This is a tutorial on how to convert a non MTP model into an MTP model.
First you need your base model, for this I am using https://huggingface.co/HauhauCS/Qwen3.6-35B-A3B-Uncensored-HauhauCS-Aggressive
I use a quantized model for sure (Q4_K_P) but it is not relevant at all as the converter does not care.
Then you need an MTP version of your model, I found mine at https://huggingface.co/am17an/Qwen3.6-35BA3B-MTP-GGUF
Downloda the converter.py either from this repo, or from the original creator https://huggingface.co/havenoammo/Qwen3.6-27B-MTP-UD-GGUF/blob/main/convert.py
Before converting anything, make sure you have llama.cpp with version AT LEAST b9180, I used the latest at this time (b9190).

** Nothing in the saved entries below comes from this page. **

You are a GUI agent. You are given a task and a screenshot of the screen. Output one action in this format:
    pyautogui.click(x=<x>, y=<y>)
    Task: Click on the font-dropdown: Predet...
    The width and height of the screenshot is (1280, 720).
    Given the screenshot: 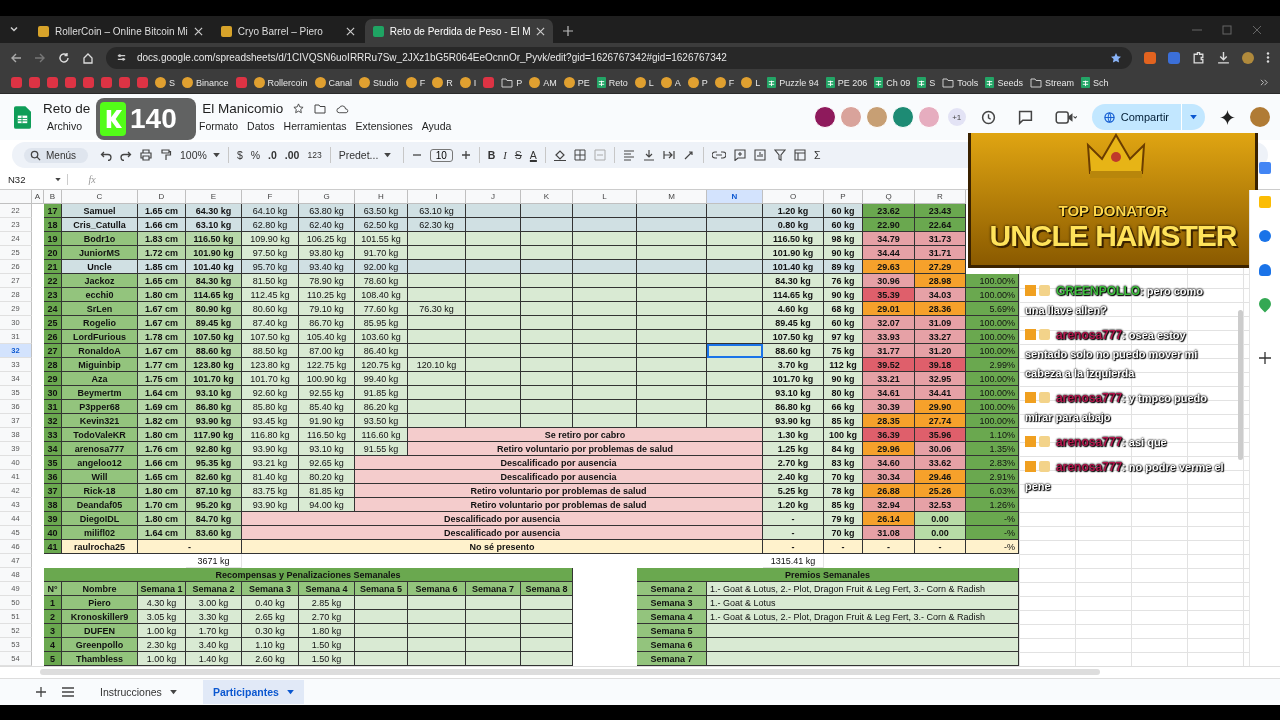 What is the action you would take?
    pyautogui.click(x=366, y=155)
     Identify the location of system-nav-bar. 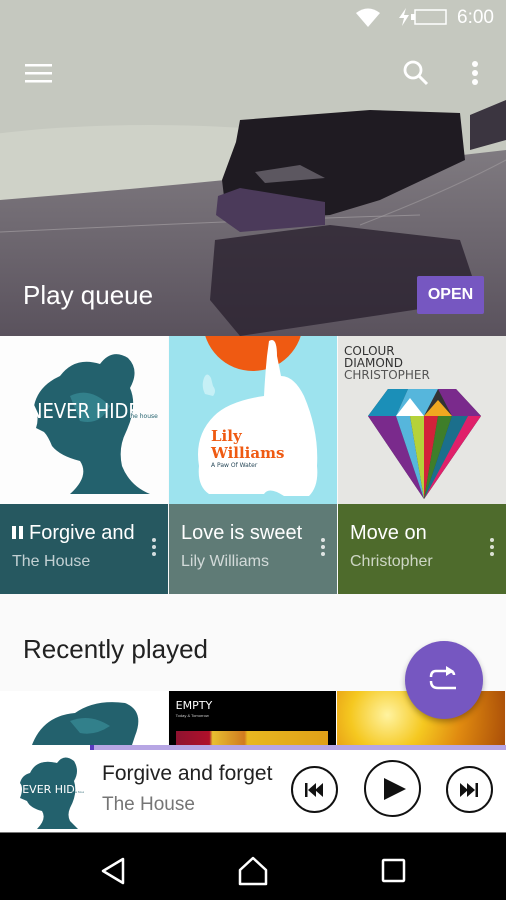
(253, 866).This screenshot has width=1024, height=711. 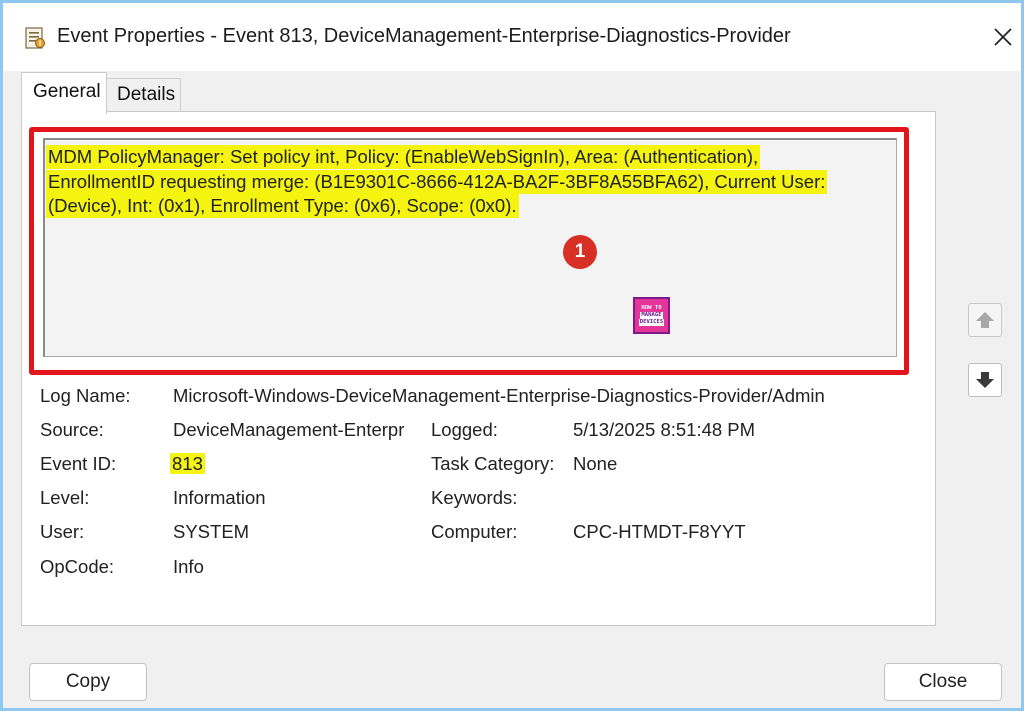 I want to click on log-name-label: Log Name:, so click(x=86, y=396).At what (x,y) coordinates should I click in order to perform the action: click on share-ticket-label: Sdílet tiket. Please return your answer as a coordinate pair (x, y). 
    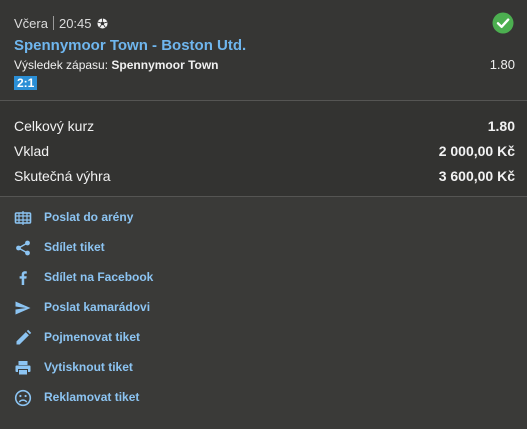
    Looking at the image, I should click on (74, 247).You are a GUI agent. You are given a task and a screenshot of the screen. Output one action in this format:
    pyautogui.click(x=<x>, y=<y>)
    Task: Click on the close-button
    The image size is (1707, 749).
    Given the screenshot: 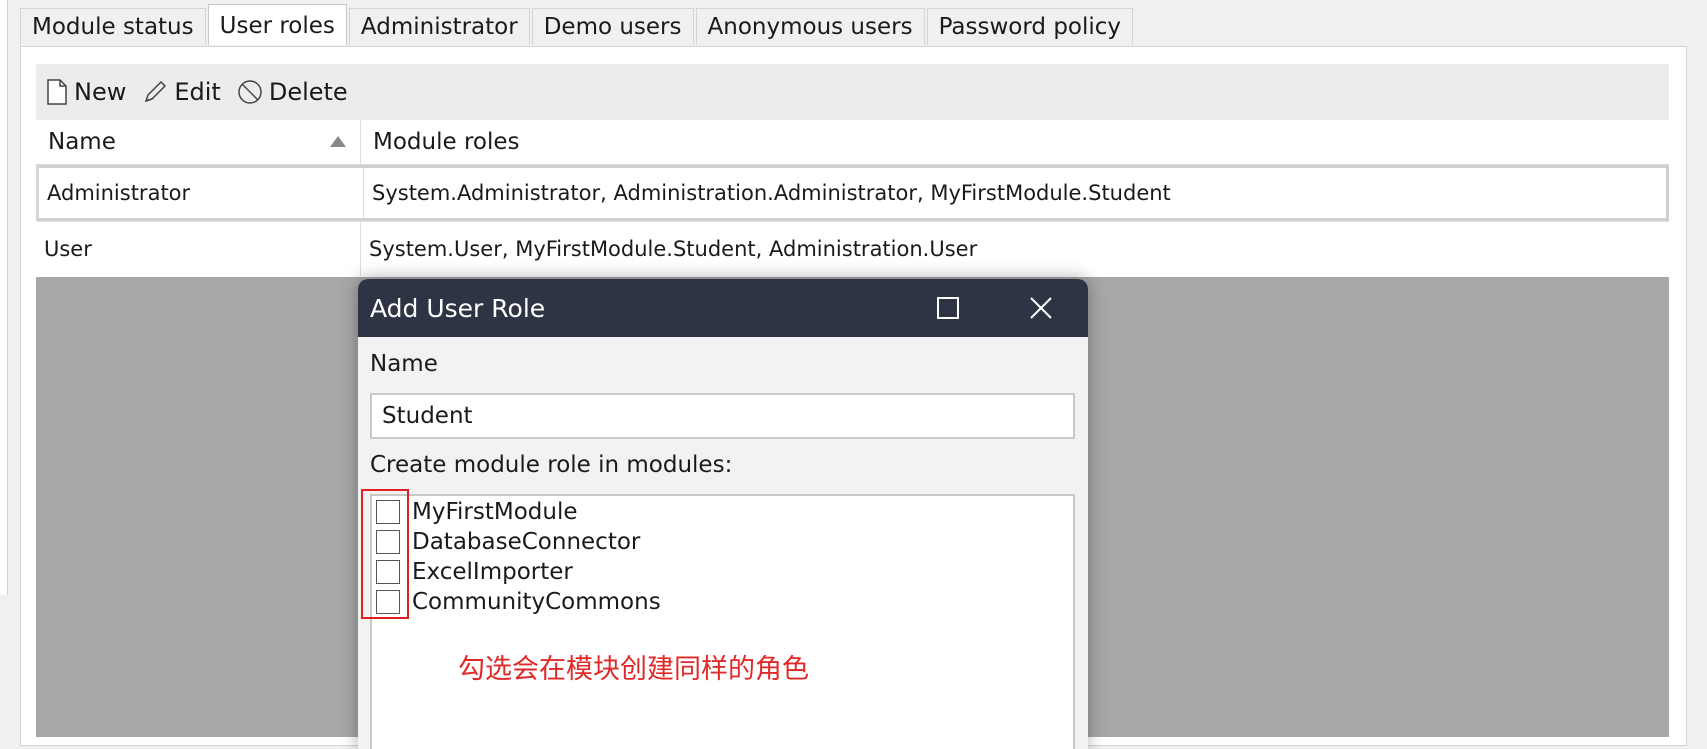 What is the action you would take?
    pyautogui.click(x=1041, y=308)
    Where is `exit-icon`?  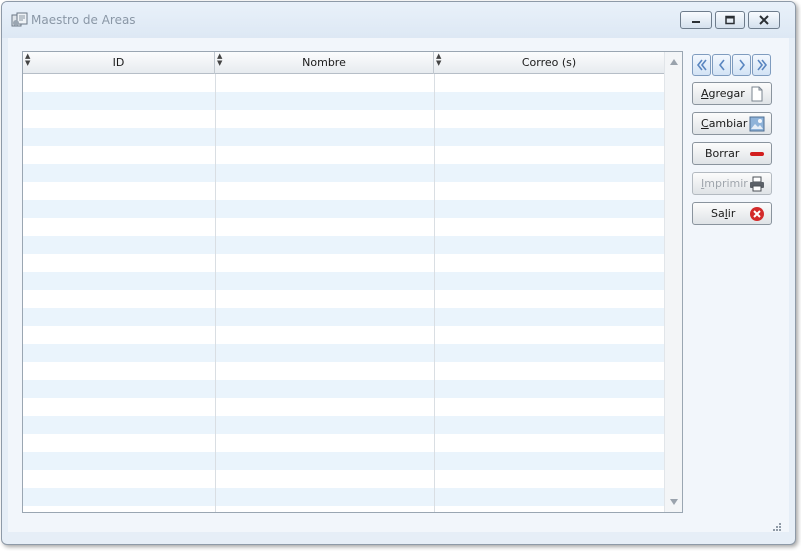
exit-icon is located at coordinates (757, 214).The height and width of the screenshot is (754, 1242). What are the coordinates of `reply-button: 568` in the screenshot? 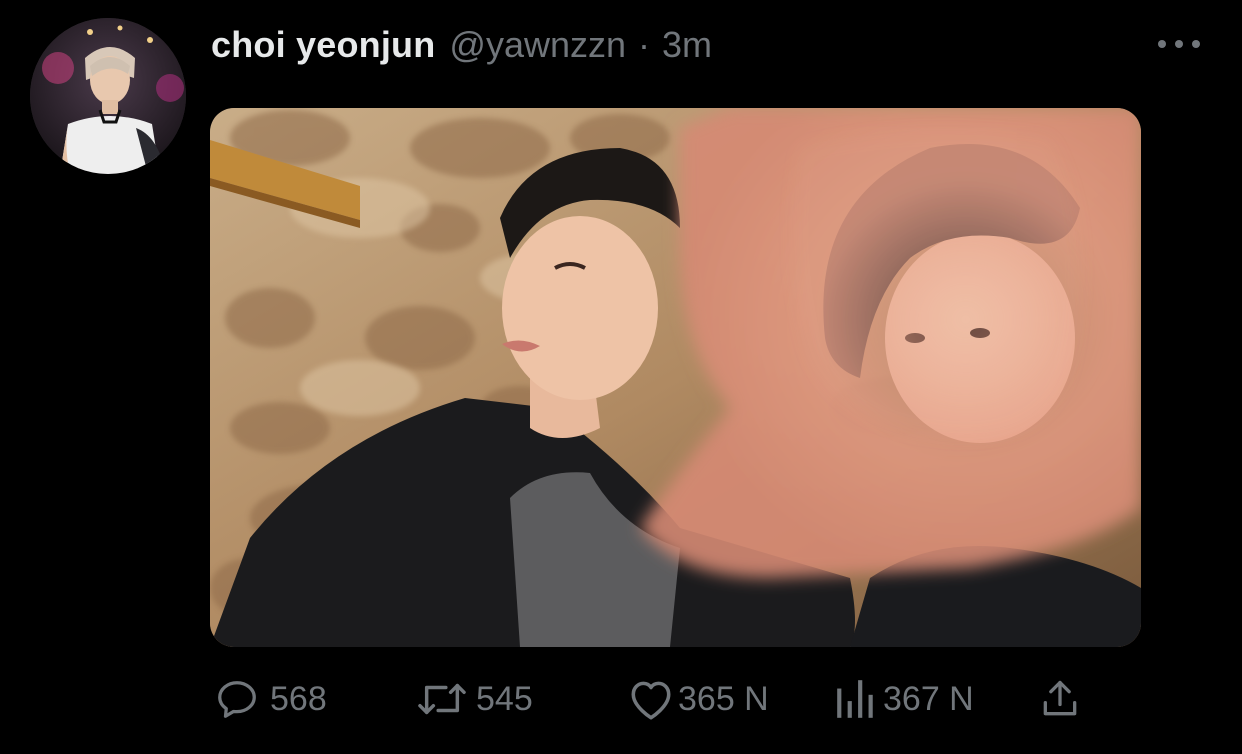 It's located at (270, 699).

I placed the convert.py in the root folder of llama.cpp, just because I like to keep things organized.
My base model is named Qwen3.635BA3BA-Q4_K_P.gguf and the MTP model is named Qwen3.6-35BA3B-MTP.gguf, both are placed in a subfolder called Models.
I opened the python file and checked the import section and made sure that I had all packages installed (used pip install gguf because I didn't have it)
Then I ran the command as such python convert.py .\Models\Qwen3.635BA3BA-Q4_K_P.gguf .\Models\Qwen3.6-35BA3B-MTP.gguf Qwen3.6-35BA3B-MTP-UNCENSORED-Q4_K_P.gguf
The first argument is your base model, the second argument is the MTP version of your model, and the last argument is the output model name.
When I ran llama.cpp I made sure to add the MTP arguments --spec-type draft-mtp --spec-draft-n-max 2 to my original llama.cpp command.
On a 12GB 3080Ti, 32GB DDR5 system, the non MTP model ran at anywhere from 42 to 32 tokens per second, the MTP model runs now from 66 up to 72 tokens/s.
This can be applied to any model (I think) as long as you have an MTP version of your model.